Used in a theoretical exploit, signal handling in sendmail could potentially lead to a race condition and effectively allow local users to execute arbitrary code as root, or cause a locally based DOS attack. Because this is not a remotely exploitable attack (and has never been seen implemented as an actual exploit), it should be of little concern to those running a dedicated mail server. Additionally, sendmail 8.12 eliminates the possibility of the attack taking place by removing the SUID sendmail requirement. To learn more about this potential exploit, read http://online.securityfocus.com/advisories/3328 (CVE: CAN-2001-1349).

Sendmail Exploit Resources

If you're interested in trying a few exploits on your Linux boxes (Linux distributions ship with a number of different sendmail versions), take a look at the following:

• Phreak.org. http://www.phreak.org/archives/exploits/unix/sendmail-exploits/ ”A code collection of sendmail exploits, cataloged by version number.

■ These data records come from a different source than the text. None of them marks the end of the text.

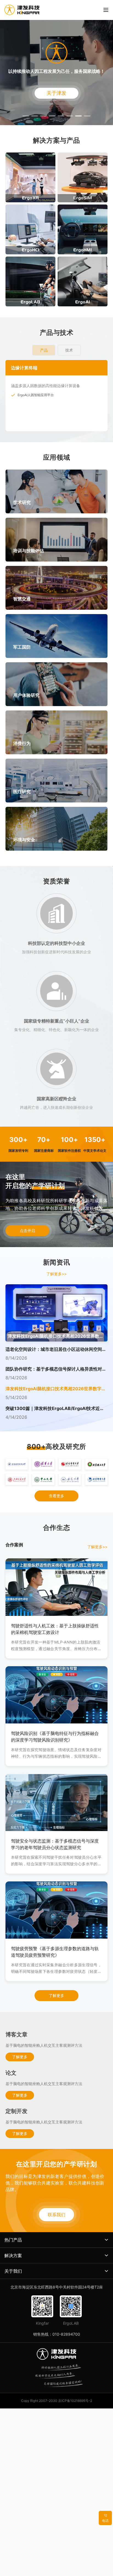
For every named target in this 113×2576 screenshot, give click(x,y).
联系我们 (56, 2214)
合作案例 (14, 1544)
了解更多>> (56, 1273)
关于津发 (56, 93)
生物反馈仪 (26, 404)
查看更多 (56, 1495)
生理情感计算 (27, 395)
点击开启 (27, 1230)
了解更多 (56, 1995)
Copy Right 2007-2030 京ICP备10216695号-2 (56, 2401)
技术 (69, 350)
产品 (44, 350)
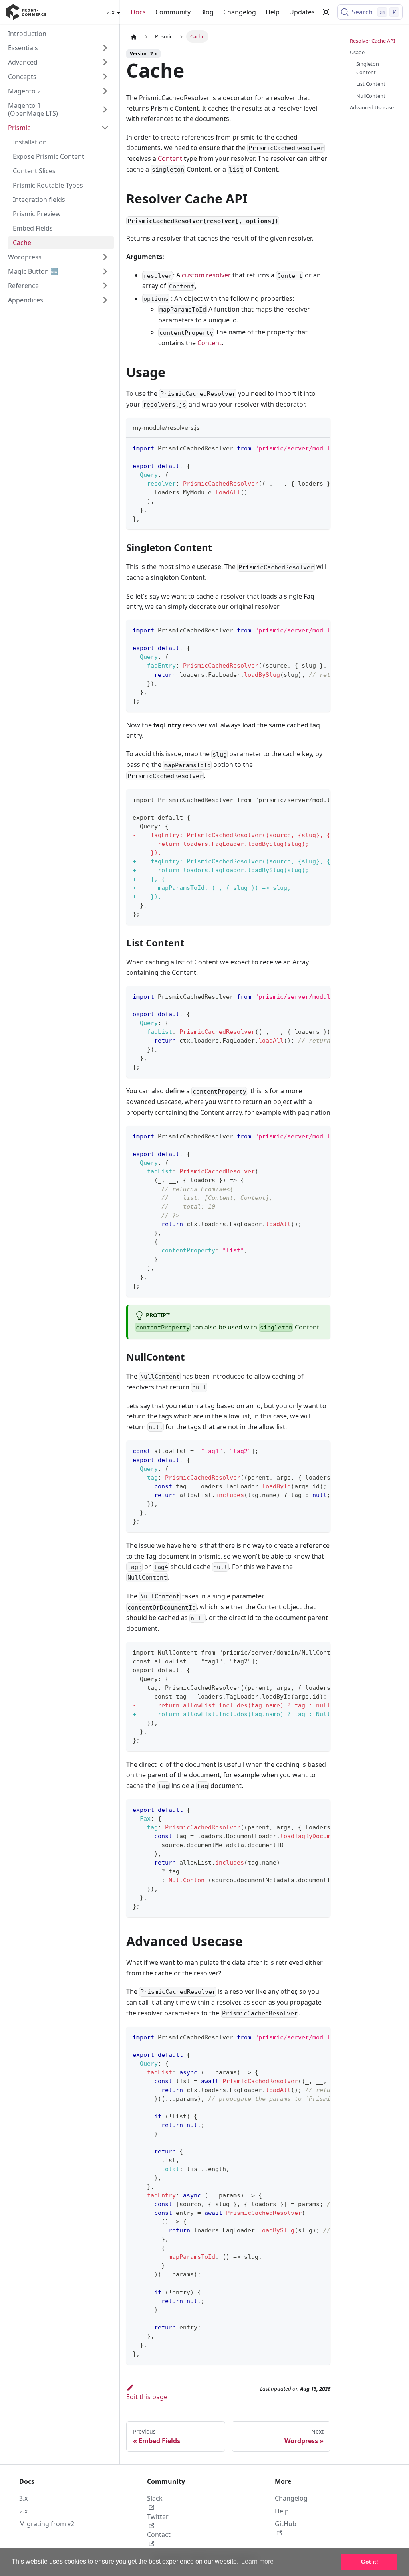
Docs (138, 12)
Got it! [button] (369, 2561)
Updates (302, 12)
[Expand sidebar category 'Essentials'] (105, 47)
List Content (370, 83)
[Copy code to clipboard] (320, 447)
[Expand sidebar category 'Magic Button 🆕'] (105, 271)
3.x (23, 2498)
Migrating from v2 (46, 2523)
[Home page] (133, 36)
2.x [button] (110, 12)
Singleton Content (367, 68)
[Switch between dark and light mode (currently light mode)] (326, 12)
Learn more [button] (257, 2561)
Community (173, 12)
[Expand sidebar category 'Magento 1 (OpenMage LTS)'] (105, 109)
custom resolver (206, 275)
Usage (357, 52)
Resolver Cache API (372, 40)
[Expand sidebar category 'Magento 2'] (105, 91)
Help (273, 12)
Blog (207, 12)
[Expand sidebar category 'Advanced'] (105, 62)
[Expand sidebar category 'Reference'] (105, 285)
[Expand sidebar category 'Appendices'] (105, 300)
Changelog (239, 12)
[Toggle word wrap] (306, 447)
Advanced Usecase (372, 107)
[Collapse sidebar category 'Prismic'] (105, 127)
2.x (23, 2511)
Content (170, 158)
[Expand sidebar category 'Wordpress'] (105, 257)
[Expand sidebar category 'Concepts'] (105, 76)
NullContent (370, 95)
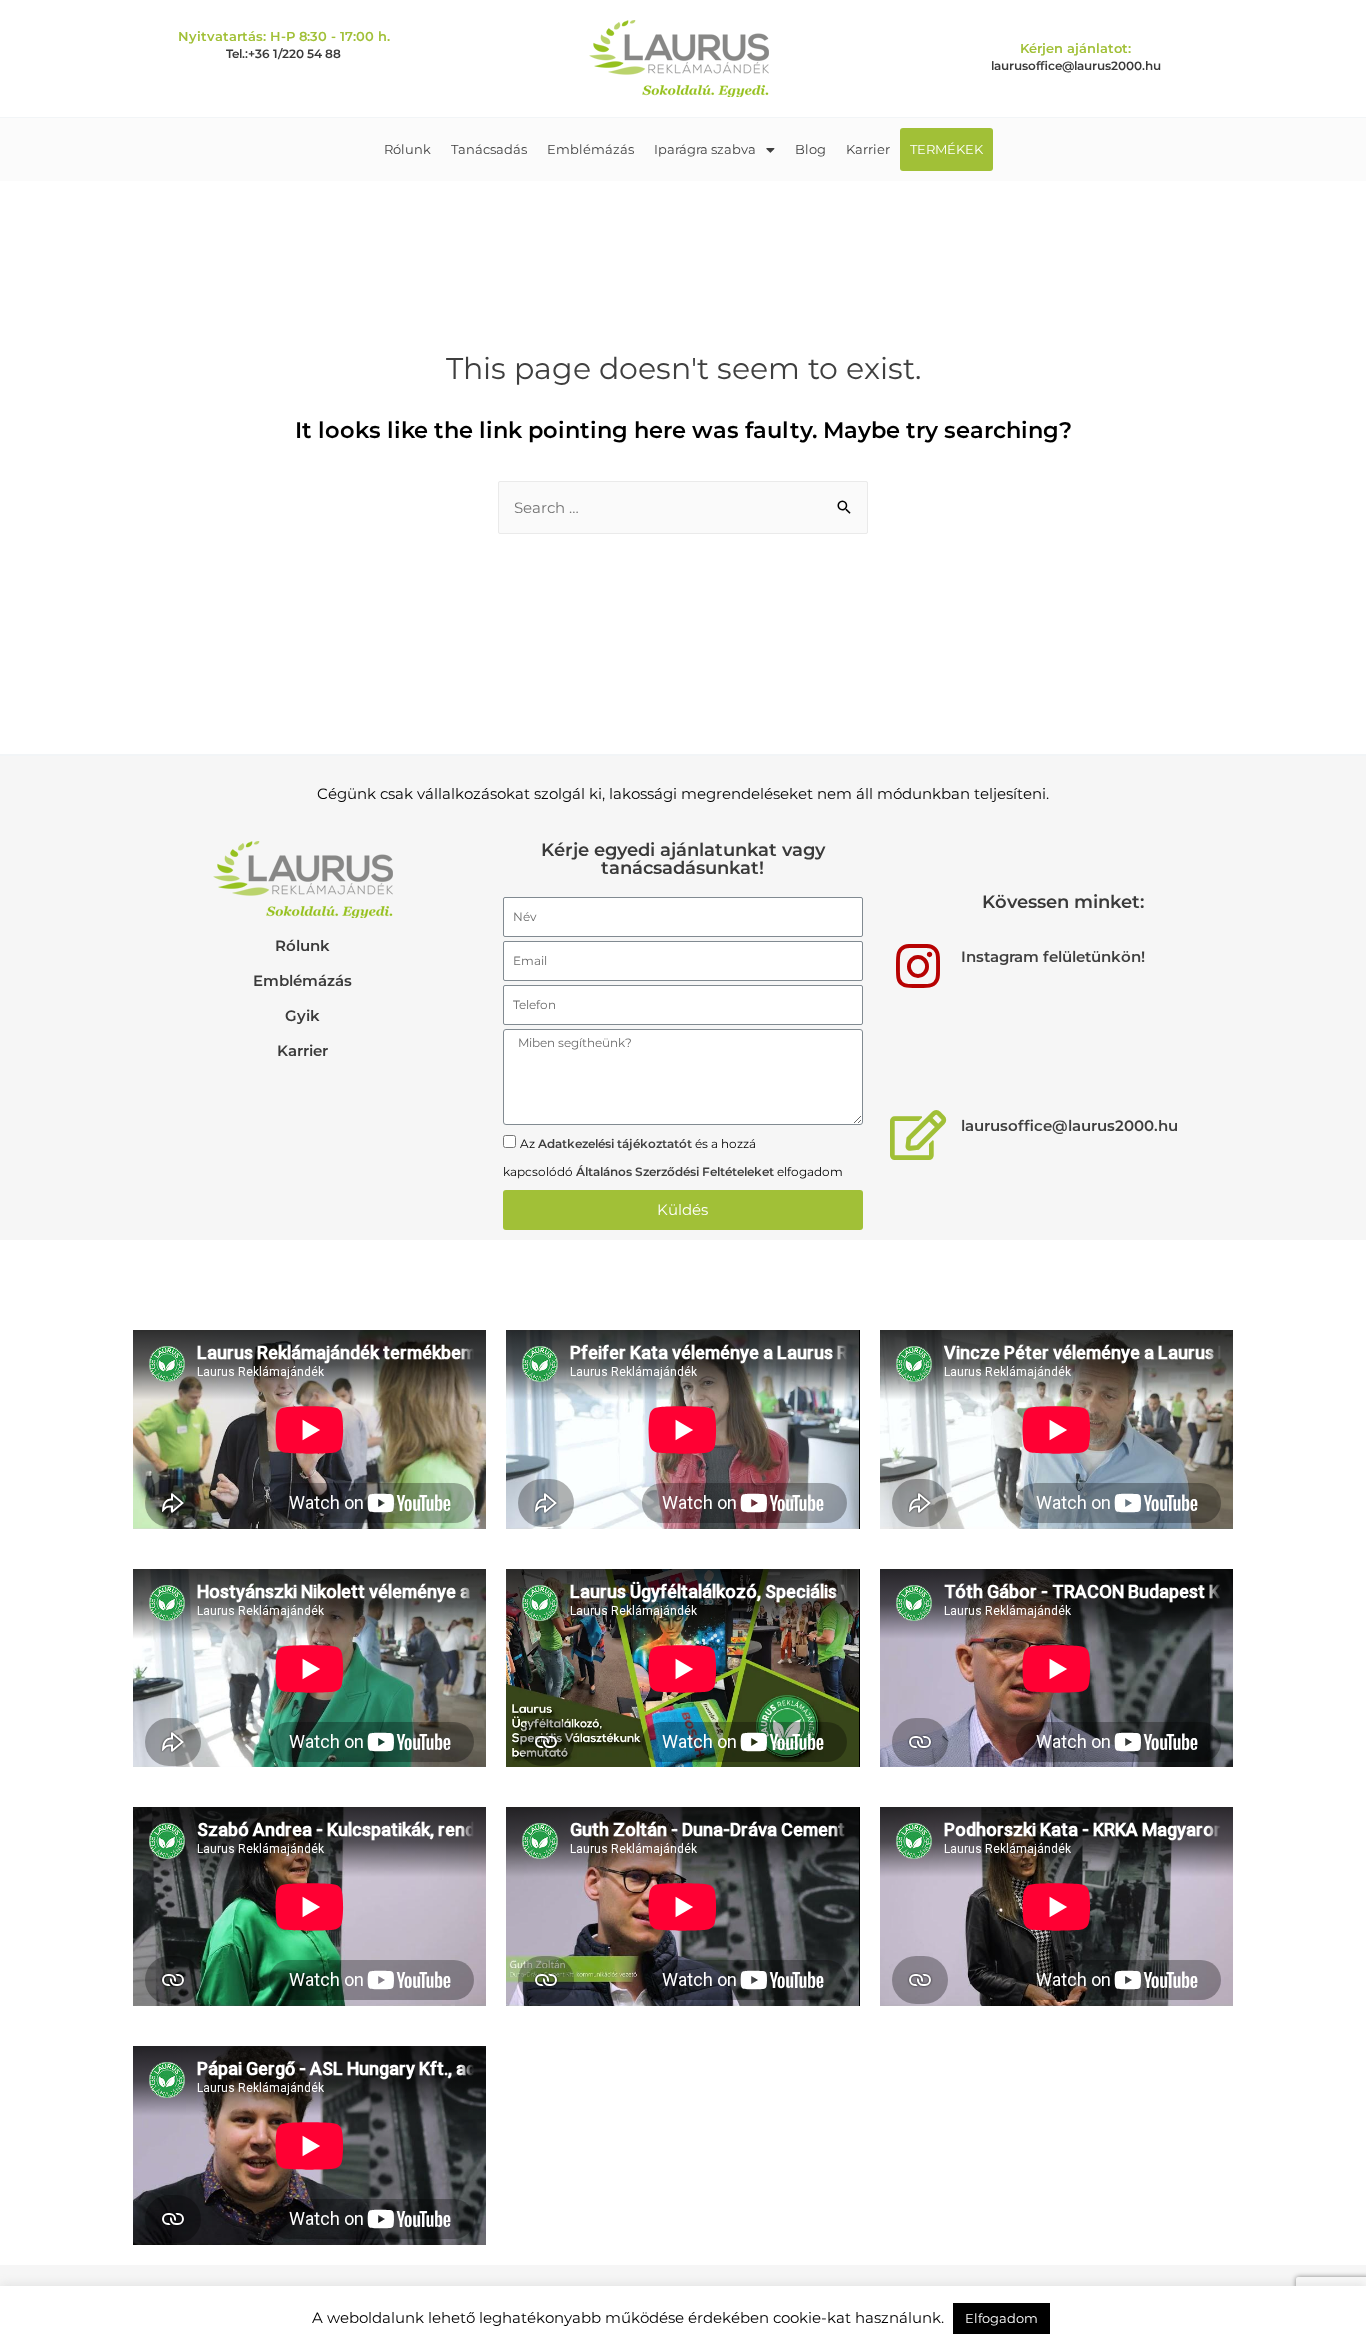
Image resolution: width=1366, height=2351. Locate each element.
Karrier (868, 149)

• PacketStormSecurity.nl . http://packetstormsecurity.nl/unix-exploits/sendmail-exploits/ ”Dozens of sendmail exploits and exploit descriptions.

• Hacker Internet Security Services . http://www.hacker.com.br/exploits.php?id=3051 ”Exploits for the most recent versions of sendmail on the Linux platform.

As you can see, "stuff happens," but there are no reported OS X sendmail exploits at this time. Your primary concern should be getting sendmail set up safely with no chances of attack due to misconfiguration. In addition, you should learn how to update sendmail in case vulnerabilities do become an issue in the future. These topics will be the focus of the next several pages of the chapter. You must pay close attention to three areas, in particular:

• File/Path Ownership and Permissions . Sendmail is picky (for good reason), about where you put your files and who has access to them.

• Relay and Access control . Who can use your server, and when. Sendmail has a number of options to determine whether and when mail should be accepted and processed .

• Local Users Access control . If you plan to run your server on a computer where users have access ( ssh / ftp /etc) to their accounts, you should limit their ability to intentionally (or unintentionally) compromise system security.